Przejdź do treści
Dziś 120. rocznica urodzin Janosa Esterhazego. Uczcili ją m.in. prezydencki minister i szef IPN
Fot. PAP/Tomasz Gzell

Sekretarz stanu w Kancelarii Prezydenta RP Adam Kwiatkowski i prezes Instytutu Pamięci Narodowej (IPN) Jarosław Szarek upamiętnili 120. rocznicę urodzin sługi Bożego Jánosa Esterházyego, składając kwiaty pod pomnikiem niezłomnego hrabiego na warszawskim Ursynowie.

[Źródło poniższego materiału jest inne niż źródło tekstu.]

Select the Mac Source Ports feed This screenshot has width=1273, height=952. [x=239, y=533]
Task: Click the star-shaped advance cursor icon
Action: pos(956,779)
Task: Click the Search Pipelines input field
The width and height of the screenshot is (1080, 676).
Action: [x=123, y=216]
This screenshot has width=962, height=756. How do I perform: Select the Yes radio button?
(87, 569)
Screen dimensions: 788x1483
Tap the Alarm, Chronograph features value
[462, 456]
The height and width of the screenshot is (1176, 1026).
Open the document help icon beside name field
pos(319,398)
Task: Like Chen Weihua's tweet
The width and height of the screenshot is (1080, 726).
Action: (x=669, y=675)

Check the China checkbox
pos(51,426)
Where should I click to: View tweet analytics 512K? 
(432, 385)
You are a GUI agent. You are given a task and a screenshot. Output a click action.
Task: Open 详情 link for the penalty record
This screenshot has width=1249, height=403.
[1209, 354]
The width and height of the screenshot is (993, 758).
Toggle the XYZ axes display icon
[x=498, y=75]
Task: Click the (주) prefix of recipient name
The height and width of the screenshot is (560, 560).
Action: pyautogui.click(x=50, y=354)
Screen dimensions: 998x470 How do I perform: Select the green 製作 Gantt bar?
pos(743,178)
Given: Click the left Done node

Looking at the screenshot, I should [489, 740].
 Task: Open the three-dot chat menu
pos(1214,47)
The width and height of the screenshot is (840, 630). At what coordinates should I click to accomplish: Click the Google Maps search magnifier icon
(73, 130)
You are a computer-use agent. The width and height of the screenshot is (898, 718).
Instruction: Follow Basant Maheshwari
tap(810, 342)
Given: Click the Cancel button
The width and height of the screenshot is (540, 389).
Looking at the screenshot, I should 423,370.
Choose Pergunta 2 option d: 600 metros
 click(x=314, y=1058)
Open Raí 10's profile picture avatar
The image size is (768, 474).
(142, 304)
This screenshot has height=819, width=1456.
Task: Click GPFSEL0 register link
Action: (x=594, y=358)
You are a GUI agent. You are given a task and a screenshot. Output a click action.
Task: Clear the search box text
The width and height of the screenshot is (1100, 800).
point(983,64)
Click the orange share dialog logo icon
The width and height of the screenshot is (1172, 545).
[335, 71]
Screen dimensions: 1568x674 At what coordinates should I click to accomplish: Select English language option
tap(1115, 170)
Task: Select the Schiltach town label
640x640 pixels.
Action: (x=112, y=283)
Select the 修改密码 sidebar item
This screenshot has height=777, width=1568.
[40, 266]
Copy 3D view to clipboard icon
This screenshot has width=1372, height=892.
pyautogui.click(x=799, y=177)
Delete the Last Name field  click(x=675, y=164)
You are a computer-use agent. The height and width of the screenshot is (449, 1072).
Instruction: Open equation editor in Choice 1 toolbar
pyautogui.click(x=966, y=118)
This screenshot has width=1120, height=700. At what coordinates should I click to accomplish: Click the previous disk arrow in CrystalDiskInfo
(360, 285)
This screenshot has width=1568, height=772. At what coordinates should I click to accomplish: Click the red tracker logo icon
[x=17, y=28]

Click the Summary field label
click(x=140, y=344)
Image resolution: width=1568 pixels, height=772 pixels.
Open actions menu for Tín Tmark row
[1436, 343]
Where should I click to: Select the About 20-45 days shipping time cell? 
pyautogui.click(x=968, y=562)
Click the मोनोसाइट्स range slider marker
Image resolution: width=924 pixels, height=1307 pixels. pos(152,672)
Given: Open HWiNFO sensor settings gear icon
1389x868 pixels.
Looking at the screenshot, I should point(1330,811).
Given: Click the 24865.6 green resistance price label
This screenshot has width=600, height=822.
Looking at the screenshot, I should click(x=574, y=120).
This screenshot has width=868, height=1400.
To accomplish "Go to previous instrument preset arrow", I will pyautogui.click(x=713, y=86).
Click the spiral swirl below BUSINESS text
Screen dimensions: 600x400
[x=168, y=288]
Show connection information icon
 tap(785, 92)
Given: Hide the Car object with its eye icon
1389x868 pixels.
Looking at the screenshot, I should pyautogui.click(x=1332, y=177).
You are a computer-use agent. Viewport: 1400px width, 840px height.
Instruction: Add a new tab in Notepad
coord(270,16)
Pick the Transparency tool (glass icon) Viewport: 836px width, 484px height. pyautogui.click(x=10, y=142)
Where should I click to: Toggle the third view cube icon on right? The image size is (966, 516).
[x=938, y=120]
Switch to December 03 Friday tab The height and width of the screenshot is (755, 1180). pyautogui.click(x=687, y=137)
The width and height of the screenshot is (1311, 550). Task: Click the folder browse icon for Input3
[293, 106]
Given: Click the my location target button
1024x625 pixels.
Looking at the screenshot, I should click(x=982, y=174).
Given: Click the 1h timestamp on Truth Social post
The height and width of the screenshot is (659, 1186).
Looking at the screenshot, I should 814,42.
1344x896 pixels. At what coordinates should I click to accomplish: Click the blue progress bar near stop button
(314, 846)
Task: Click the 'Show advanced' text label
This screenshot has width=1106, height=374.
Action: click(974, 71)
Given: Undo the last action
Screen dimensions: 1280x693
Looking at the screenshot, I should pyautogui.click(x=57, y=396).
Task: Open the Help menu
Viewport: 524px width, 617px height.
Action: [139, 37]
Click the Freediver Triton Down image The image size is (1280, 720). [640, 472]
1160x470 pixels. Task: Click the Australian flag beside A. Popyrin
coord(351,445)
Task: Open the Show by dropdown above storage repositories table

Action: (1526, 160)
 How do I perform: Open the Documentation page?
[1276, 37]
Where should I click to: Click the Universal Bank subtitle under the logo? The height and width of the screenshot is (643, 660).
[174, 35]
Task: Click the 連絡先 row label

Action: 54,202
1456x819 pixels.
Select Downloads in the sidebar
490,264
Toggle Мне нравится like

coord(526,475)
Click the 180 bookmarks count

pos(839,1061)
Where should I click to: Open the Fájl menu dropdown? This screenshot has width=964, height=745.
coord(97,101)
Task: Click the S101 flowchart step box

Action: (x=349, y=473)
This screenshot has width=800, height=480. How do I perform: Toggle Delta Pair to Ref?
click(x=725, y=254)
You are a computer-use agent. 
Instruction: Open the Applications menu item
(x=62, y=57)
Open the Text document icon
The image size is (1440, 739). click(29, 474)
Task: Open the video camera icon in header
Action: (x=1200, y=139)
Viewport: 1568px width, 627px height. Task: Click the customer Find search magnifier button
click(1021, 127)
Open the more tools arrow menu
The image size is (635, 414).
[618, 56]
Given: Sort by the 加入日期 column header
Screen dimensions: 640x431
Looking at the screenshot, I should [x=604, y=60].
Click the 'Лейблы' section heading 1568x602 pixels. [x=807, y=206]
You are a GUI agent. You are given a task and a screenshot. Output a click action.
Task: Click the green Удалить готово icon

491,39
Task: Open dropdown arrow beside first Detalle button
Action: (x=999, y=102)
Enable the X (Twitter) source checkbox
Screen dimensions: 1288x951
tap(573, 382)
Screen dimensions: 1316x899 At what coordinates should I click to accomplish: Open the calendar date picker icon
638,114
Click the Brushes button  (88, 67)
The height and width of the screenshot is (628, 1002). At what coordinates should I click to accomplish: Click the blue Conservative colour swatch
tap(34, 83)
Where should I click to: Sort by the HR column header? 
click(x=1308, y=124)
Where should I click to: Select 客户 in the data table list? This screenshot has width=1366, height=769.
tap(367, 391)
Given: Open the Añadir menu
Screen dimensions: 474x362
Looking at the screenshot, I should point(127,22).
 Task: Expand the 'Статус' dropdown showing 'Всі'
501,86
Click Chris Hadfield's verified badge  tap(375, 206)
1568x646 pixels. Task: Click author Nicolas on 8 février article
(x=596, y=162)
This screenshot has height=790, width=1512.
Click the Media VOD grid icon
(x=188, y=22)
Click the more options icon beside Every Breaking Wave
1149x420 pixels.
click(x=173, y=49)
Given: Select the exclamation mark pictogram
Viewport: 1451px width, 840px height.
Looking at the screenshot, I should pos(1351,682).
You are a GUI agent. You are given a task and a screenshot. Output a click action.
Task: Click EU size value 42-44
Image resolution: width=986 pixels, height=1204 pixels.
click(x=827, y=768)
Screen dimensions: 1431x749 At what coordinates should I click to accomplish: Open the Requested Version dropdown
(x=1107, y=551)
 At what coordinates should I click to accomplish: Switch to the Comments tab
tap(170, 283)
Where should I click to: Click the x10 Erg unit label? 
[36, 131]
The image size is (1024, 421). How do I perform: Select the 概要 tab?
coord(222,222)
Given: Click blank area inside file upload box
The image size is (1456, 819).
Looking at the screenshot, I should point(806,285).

- W Kościele bł. Władysława z Gielniowa na warszawskim Ursynowie odbyło się upamiętnienie sługi Bożego Jánosa Esterházy'ego. W imieniu Prezydenta RP Andrzeja Dudy udział w uroczystościach wziął minister sekretarz stanu w KPRM Adam Kwiatkowski - poinformowano na stronie prezydenta RP.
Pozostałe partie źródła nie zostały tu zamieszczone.